Suppose the central bank sets interest rates according to the following rule.
i_t=\sigma \pi_t +\theta,
where \pi is inflation, i_t is the nominal interest rate, and \theta is a AR(1) error term with mean zero. \sigma is a parameter that governs how strongly the central bank responds to inflation.
The Euler equation gives us the following expression
Y_t=E(Y_t)-(i_t-E(\pi_{t+1})),
which gives us i_t=E(\pi_{t+1}) if Y_t is constant. Combining the two expressions we get
E(\pi_{t+1})=\sigma \pi_t +\theta.
We also have the boundary condition \lim_{t \to +\infty} E(\pi_{t+1})=0
The above two equations and boundary condition give us an infinite number of finite solutions in the case where \sigma is less than 1. Any value of inflation today is a solution to the model. If, on the other hand, \sigma is greater than 1 we only have one solution, where \pi_t=(1-\sigma) \theta. By turning solutions that exist if \sigma is less than 1 into solutions where inflation goes to infinity the central bank somehow ensures they do not happen in reality, and thus inflation is made determinate.

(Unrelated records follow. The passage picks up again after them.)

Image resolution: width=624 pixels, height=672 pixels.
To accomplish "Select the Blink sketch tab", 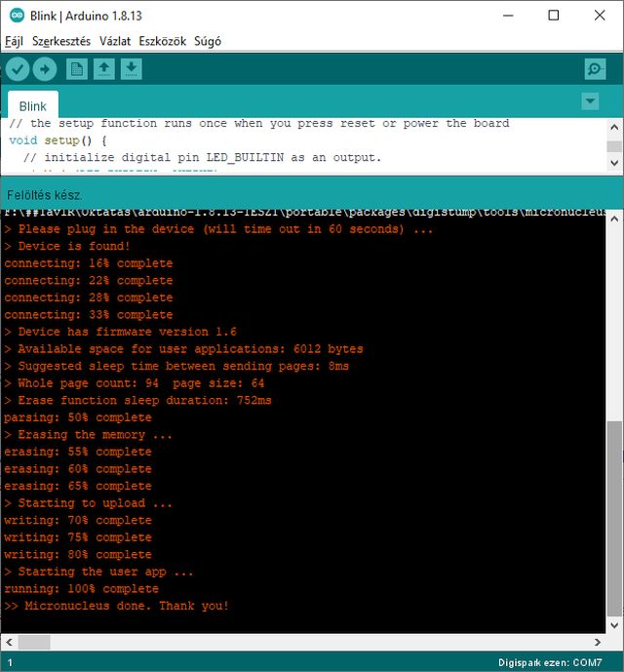I will pos(33,106).
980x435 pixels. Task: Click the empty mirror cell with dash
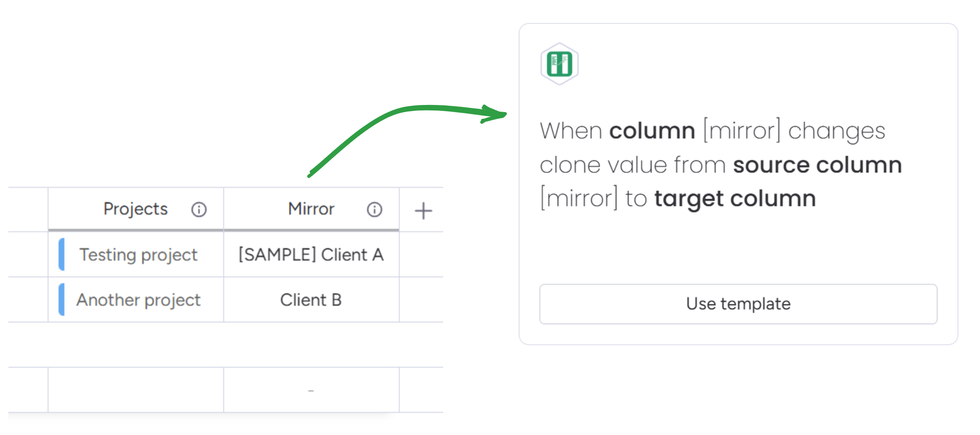tap(311, 390)
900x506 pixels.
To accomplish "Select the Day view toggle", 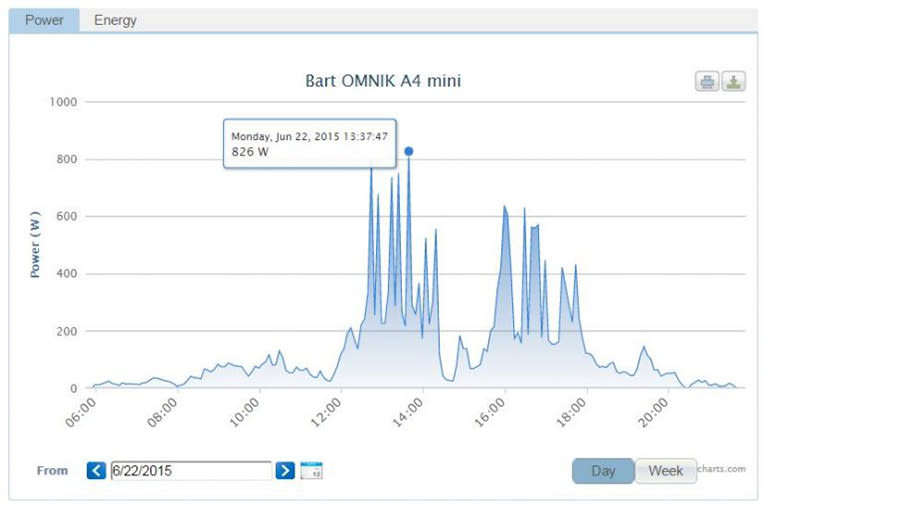I will tap(603, 471).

To extend the above logic we simply need to realize that the model is indeterminate in every variable that we have not explicitly excluded elsewhere in the model. The standard model says absolutely nothing about the birth rate, for example. Using the same approach it used to eliminate inflation indeterminacy the central bank in the model can eliminate these other indeterminacies, and set the birth rate to whatever it wants.
To do so we simply modify the central bank’s reaction function to add a term that only exists if the birth rate is a particular value. If the birth rate is not equal to the birth rate target then the central bank reacts to inflation as follows
i_t=\sigma\pi_t+\theta_t+ 10),
while if the birth rate is on target it uses the normal reaction function There are no finite solutions to the model using the modified reaction function unless the birth rate is equal to the birth rate target, so, using the same logic as above, we can conclude that the birth rate must now always equal the birth rate target.